An action-packed, brightly detailed historical novel not much hampered by its thinly characterized central figure.

A free-spirited woman forges a career as a writer and journalist, risking scandal and war zones to follow her heart.

Allende’s latest opens in San Francisco in 1873, introducing Emilia at age 7, the illegitimate daughter of Molly Walsh, who, as a novice nun, was seduced and abandoned by wealthy Chilean Gonzalo Andrés del Valle. Molly goes on to a successful marriage, Emilia grows up with a loving stepfather, and at 17 she begins writing, then publishing, sensational dime novels under the pseudonym Brandon J. Price. By 23, she’s a journalist with a column in The Daily Examiner, though still forced to hide her gender behind her pen name.

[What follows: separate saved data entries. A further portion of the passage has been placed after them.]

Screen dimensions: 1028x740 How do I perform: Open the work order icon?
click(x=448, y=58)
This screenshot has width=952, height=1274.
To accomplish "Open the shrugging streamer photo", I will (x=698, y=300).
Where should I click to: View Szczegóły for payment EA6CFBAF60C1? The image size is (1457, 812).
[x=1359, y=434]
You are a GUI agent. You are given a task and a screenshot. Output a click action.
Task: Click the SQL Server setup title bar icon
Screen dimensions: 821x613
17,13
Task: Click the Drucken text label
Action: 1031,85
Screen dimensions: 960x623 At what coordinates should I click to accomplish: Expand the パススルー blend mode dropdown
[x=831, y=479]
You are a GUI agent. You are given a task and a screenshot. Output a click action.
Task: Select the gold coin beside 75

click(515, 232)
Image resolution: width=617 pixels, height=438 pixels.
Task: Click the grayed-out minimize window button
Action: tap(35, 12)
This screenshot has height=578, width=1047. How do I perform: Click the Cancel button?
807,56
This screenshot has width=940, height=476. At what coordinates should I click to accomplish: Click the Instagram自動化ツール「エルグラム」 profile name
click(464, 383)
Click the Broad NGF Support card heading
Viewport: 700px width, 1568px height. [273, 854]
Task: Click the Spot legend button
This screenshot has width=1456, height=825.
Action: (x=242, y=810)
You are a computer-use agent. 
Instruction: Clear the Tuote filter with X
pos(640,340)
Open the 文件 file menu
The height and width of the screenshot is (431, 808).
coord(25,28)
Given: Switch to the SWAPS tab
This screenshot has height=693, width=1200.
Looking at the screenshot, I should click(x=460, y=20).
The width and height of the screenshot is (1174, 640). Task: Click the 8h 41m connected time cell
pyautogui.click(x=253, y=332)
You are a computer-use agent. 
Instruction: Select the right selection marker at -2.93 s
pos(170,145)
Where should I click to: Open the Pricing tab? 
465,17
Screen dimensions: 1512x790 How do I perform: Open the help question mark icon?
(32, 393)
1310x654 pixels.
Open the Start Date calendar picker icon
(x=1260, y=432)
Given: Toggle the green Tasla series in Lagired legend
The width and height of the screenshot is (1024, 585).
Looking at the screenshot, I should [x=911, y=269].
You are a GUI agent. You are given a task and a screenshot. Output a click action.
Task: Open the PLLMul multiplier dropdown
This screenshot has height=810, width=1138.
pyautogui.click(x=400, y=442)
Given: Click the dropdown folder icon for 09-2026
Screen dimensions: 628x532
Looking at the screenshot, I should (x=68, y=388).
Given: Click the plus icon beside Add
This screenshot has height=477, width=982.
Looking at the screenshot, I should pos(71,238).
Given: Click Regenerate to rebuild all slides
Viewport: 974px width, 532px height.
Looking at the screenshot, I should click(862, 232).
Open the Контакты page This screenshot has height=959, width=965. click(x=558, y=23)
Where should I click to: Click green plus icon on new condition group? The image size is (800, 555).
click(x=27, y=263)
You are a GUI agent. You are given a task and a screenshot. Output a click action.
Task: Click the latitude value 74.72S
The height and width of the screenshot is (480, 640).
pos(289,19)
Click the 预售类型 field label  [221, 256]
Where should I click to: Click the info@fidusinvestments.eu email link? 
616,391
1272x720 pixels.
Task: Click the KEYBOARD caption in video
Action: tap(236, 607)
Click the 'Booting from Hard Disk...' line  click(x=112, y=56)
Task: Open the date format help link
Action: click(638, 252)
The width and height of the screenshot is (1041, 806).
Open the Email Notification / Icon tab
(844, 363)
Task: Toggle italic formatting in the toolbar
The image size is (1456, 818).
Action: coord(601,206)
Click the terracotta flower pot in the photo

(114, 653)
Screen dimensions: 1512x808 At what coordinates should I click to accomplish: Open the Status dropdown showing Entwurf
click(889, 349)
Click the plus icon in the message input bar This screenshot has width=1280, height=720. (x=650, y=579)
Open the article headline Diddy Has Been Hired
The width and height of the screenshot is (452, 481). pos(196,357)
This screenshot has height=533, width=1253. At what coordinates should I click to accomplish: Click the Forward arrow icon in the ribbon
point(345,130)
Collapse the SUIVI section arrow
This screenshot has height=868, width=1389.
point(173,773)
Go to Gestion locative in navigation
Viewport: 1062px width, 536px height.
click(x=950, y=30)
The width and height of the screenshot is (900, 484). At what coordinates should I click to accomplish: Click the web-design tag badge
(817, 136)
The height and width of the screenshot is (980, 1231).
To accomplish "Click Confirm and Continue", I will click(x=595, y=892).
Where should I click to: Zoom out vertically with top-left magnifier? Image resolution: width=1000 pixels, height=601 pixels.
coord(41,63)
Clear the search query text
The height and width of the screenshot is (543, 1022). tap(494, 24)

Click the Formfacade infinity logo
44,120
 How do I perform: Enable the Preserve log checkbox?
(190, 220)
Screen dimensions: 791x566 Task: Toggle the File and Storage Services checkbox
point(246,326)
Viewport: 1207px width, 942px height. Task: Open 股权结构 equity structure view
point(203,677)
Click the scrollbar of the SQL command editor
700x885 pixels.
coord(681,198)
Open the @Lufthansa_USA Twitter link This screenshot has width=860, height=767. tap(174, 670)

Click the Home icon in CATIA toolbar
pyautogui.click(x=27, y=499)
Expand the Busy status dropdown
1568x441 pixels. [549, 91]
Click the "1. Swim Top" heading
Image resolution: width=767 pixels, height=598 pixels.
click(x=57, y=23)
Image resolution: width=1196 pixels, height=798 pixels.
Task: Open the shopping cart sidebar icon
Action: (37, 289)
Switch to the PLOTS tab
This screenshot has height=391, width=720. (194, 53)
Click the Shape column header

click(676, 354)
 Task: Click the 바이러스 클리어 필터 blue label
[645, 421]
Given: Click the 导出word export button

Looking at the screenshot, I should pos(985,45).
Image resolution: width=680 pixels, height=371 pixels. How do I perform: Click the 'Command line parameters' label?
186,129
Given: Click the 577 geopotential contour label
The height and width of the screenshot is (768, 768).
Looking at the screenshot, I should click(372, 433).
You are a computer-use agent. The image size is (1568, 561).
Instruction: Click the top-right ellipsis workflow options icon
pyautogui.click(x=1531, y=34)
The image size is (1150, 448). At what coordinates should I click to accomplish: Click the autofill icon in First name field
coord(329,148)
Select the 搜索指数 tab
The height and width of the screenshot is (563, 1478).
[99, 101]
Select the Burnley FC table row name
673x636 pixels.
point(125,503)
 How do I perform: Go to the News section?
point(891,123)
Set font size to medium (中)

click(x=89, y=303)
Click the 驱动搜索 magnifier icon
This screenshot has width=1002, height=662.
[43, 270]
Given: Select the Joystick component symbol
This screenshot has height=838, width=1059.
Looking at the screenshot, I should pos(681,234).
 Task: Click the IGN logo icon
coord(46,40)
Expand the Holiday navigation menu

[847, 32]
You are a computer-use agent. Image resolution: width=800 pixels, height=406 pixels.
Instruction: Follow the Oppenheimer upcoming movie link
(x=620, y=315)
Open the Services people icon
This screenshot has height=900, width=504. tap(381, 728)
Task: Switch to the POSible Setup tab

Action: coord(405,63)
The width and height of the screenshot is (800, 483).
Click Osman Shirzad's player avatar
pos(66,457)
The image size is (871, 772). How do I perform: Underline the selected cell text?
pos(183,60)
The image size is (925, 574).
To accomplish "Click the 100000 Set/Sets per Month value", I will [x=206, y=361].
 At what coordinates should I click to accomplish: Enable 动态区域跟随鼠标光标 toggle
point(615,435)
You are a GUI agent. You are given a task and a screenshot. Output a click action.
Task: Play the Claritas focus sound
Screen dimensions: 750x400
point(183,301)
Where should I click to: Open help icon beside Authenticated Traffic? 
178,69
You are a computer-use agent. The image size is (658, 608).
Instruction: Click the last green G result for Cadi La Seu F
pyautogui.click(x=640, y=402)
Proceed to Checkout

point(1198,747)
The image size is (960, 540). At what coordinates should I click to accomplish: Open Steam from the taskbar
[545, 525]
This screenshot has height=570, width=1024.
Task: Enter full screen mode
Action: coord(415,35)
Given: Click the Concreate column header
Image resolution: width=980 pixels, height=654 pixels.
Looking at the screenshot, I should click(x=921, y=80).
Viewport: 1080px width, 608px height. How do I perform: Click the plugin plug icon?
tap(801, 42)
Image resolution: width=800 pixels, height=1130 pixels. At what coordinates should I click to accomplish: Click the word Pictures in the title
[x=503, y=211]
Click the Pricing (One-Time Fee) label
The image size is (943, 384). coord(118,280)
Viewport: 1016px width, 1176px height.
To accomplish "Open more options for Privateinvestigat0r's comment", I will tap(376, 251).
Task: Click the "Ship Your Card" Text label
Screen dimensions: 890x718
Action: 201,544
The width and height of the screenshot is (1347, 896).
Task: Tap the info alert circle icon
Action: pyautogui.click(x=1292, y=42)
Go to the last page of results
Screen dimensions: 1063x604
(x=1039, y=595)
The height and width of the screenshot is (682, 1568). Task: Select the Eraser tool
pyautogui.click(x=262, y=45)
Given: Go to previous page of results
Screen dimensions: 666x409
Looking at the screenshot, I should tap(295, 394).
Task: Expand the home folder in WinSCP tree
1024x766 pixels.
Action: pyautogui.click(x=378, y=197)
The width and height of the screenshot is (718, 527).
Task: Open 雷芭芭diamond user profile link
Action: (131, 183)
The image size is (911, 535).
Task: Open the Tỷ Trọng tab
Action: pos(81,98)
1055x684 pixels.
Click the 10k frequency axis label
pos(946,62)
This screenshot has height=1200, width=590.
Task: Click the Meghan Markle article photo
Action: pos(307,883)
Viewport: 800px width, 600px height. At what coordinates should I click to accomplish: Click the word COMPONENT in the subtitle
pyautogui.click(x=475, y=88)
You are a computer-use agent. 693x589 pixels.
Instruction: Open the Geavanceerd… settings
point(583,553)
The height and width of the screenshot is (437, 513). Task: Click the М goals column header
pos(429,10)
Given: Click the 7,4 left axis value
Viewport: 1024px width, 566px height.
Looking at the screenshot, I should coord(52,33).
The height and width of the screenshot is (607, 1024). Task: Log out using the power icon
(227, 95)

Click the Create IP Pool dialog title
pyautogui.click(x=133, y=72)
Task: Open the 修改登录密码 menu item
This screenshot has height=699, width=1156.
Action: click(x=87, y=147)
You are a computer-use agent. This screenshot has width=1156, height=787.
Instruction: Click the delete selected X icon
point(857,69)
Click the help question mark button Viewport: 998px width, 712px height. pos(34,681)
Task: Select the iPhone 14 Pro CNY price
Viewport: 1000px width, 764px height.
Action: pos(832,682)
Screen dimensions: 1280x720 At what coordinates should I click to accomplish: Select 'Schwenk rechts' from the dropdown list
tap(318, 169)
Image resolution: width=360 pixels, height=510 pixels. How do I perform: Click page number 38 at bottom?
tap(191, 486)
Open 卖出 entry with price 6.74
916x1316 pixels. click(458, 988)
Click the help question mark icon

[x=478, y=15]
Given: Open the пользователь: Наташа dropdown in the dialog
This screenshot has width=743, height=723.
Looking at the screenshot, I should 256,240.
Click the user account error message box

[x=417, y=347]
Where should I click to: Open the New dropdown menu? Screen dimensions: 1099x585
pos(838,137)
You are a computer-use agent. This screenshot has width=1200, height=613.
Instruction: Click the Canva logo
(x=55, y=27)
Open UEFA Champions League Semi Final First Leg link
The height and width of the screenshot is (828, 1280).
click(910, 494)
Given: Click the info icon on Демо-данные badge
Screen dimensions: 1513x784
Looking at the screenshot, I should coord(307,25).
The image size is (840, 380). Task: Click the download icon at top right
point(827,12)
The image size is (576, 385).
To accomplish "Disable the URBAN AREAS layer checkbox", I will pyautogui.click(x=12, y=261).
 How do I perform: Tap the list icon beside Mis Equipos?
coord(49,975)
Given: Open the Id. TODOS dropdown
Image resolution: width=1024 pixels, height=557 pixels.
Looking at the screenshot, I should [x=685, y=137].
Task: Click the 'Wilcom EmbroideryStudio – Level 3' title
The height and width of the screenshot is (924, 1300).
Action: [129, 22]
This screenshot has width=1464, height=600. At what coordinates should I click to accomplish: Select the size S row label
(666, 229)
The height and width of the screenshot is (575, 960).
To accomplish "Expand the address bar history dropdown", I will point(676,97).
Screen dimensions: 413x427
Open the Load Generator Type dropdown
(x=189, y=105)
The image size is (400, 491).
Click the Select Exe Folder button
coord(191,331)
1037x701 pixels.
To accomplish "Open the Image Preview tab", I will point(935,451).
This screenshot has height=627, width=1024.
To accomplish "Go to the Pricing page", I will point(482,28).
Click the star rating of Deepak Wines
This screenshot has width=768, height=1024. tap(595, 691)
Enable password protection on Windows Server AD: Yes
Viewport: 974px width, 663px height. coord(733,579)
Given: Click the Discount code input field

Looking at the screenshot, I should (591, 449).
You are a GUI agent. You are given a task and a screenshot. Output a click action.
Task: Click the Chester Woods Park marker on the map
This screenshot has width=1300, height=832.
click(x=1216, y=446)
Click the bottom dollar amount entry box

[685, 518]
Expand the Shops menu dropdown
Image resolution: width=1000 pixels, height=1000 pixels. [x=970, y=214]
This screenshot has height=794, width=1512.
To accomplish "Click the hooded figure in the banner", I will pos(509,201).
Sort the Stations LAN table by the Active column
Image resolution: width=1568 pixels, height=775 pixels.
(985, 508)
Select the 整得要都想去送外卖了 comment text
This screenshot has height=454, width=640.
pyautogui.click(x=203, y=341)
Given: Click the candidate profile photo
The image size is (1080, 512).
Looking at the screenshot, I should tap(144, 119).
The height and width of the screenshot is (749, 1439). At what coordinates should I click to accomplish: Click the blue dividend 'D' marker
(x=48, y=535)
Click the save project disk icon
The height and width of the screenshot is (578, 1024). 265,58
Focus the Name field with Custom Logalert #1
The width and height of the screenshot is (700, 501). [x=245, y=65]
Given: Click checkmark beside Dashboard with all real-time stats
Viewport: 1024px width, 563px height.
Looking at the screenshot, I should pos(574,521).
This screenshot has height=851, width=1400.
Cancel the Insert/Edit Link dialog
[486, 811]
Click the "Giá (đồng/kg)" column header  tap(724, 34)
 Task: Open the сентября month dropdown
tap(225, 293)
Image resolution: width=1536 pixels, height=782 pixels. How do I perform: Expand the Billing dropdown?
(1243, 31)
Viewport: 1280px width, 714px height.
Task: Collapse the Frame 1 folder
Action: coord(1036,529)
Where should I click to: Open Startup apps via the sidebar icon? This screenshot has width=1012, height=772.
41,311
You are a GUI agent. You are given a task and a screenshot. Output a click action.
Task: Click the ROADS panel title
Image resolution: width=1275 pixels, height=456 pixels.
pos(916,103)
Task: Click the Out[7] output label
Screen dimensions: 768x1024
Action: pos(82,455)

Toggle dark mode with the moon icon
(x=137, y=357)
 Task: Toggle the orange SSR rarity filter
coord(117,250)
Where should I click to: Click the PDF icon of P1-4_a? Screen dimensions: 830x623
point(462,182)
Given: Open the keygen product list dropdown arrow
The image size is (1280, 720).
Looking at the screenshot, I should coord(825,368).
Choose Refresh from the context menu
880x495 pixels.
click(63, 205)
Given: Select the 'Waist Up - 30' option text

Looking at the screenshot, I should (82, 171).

Rule breaking is in her nature, and while she accepts, for now, lower pay than men, she decides on a trip to New York to take a lover and learns to control her own contraception. Later, finally writing under her own name, she’s commissioned to go to Chile and cover its civil war from a human angle, accompanied by colleague and friend Eric Whelan, whose focus is the military aspect. Chilean revolutionary politics make for less sprightly reading, but Emilia’s individual encounters with members of high and low society lend atmosphere. These include the president, a great aunt, and eventually her father—now alone, regretful, and mortally ill. Although he disapproves of working women, the two share a “desire to see the world and experience everything intensely,” and when he offers to recognize Emilia as his legitimate child, she accepts. Now the story gathers pace, with Emilia—always and predictably the rebel—witnessing the horrors of battle, discovering that she and Eric are in love, and getting arrested. Not quite plausibly, she instigates a further sequence of impulsive moves before the story is permitted to conclude.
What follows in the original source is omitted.